Set exercise:
Starting at the line containing "Launch Thunderbird mail from the dock" and ending at the line containing "Action: click(495, 735)", write out those items again, changing "Instruction" to "Directive" and leaving everything else unchanged.

Item coordinate data:
>>>

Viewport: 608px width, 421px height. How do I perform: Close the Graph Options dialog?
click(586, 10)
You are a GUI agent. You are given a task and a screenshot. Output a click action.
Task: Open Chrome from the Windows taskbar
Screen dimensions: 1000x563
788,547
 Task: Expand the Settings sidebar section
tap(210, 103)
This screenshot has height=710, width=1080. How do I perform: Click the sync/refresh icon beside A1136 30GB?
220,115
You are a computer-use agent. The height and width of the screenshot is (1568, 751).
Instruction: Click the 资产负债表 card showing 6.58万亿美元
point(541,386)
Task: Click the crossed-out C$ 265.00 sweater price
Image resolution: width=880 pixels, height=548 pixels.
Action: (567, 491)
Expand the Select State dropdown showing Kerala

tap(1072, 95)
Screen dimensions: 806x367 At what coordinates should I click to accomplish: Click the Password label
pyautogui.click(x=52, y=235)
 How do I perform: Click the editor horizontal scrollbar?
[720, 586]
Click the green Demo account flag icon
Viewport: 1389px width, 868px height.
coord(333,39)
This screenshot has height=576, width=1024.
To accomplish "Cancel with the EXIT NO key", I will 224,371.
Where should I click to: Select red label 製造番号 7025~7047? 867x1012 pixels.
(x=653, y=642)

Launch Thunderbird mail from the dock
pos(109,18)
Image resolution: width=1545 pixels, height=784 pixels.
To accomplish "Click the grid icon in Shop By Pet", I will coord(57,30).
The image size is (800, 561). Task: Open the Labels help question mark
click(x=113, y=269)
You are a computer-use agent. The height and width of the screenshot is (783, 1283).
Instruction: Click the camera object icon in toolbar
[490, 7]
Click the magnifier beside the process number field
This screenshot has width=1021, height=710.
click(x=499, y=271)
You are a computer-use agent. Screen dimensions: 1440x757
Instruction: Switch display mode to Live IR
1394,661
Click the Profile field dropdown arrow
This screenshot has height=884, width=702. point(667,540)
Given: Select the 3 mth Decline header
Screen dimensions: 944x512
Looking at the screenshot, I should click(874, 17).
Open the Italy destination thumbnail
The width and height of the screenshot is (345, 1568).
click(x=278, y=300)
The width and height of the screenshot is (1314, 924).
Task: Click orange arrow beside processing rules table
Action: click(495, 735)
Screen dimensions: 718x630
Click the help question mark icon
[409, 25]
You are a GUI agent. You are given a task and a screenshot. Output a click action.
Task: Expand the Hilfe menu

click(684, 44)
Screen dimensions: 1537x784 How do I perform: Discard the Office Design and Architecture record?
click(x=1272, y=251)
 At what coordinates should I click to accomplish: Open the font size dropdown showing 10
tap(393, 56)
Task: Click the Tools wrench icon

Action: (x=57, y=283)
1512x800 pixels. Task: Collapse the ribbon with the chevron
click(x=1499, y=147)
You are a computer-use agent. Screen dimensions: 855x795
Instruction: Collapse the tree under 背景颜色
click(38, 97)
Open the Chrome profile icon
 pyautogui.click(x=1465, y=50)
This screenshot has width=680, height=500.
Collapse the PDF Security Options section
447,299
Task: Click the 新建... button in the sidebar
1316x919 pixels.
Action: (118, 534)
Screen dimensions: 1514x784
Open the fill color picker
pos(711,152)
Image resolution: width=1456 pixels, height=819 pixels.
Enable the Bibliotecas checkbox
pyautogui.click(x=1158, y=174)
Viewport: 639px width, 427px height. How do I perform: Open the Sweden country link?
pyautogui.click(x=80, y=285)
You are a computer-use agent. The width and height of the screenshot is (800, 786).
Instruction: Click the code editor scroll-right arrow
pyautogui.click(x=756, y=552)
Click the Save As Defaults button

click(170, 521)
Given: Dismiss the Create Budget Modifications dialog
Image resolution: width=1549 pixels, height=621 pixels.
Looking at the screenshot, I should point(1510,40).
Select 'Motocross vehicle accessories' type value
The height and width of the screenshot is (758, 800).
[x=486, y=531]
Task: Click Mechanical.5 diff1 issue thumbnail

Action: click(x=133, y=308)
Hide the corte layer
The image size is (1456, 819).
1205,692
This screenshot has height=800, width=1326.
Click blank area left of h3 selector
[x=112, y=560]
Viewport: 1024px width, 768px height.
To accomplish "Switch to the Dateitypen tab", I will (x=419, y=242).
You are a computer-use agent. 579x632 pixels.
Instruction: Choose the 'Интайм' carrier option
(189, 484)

<<<

Answer to this problem:
Launch Thunderbird mail from the dock
pos(109,18)
Image resolution: width=1545 pixels, height=784 pixels.
To accomplish "Click the grid icon in Shop By Pet", I will coord(57,30).
The image size is (800, 561). Task: Open the Labels help question mark
click(x=113, y=269)
You are a computer-use agent. The height and width of the screenshot is (783, 1283).
Directive: Click the camera object icon in toolbar
[490, 7]
Click the magnifier beside the process number field
This screenshot has width=1021, height=710.
click(x=499, y=271)
You are a computer-use agent. Screen dimensions: 1440x757
Directive: Switch display mode to Live IR
1394,661
Click the Profile field dropdown arrow
This screenshot has height=884, width=702. point(667,540)
Given: Select the 3 mth Decline header
Screen dimensions: 944x512
Looking at the screenshot, I should click(874, 17).
Open the Italy destination thumbnail
The width and height of the screenshot is (345, 1568).
click(x=278, y=300)
The width and height of the screenshot is (1314, 924).
Task: Click orange arrow beside processing rules table
Action: click(495, 735)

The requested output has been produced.